**Aufgaben:**
(a) Schreibe den Abschnitt des Berichts über die verendeten Rotwildkälber, der mit den Worten „Entdeckt hatte sie“ beginnt und mit „Traunstein erstattet habe.“ endet, noch einmal ab und ersetze darin „Wildbiologin“ durch „Biologin“.
(b) Führe den Bericht über die verendeten Rotwildkälber am Königssee nach seinem letzten Satz weiter.

Sind mutterlose Rotwildkälber, die im Laufe des Winters an Erschöpfung und Hunger eingehen, einfach Natur? Oder sind sie ein Zeichen dafür, dass im Nationalpark Berchtesgaden gegen Natur und Gesetz gearbeitet wird? Um diese Fragen dreht sich der Streit, seit am Karsamstag am Ufer des Königssees acht verendete Rotwildkälber von Vertretern des Naturschutzvereins „Wildes Bayern“ gefunden wurden.
Entdeckt hatte sie die renommierte Rottacher Wildbiologin und Vorsitzende des Vereins „Wildes Bayern“, Christine Miller. Der Presse teilt sie nun mit, dass sie zusammen mit dem Deutschen Tierschutzbund, Landesverband Bayern, bei der Staatsanwaltschaft Traunstein zwei Anzeigen gegen das Jagdmanagement des Nationalparks Traunstein erstattet habe.
Millers Verdacht: Verstöße gegen den Tierschutz und jagdgesetzliche Regelungen. Ebenso seien die Ermittler gebeten worden, zu prüfen, „ob der Leiter des Nationalparks sich möglicherweise der Strafvereitelung im Amt und der Vernichtung von Beweismitteln schuldig gemacht haben könnte“.

**Vorgegebene Daten:**
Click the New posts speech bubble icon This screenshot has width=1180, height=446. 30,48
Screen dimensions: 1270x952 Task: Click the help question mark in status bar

**Ergebnisse je Aufgabe:**
(a)
Entdeckt hatte sie die renommierte Rottacher Biologin und Vorsitzende des Vereins „Wildes Bayern“, Christine Miller. Der Presse teilt sie nun mit, dass sie zusammen mit dem Deutschen Tierschutzbund, Landesverband Bayern, bei der Staatsanwaltschaft Traunstein zwei Anzeigen gegen das Jagdmanagement des Nationalparks Traunstein erstattet habe.

(b)
„Causa Kälber“ für den Umweltminister
Denn die Diskussion um den Umgang mit Rotwild werde seit dem Auffinden der Kälber nicht nur von den Einheimischen rund um den Nationalpark intensiv geführt. „Auch der oberste Dienstherr, der bayerische Umweltminister Thorsten Glauber, musste sich inzwischen mehrmals mit der Causa Kälber befassen“, so Miller. Aufklärung sei ihr zwar versprochen, aber bisher nicht eingehalten worden. „Eine Anfrage nach den Zahlen, die zur Klärung der offenen Fragen um die Bejagung des Rotwildes und das Überleben von Hirschkühen geführt hätte, wurde bis heute vom der Nationalparkleitung nicht beantwortet“, beklagt Miller.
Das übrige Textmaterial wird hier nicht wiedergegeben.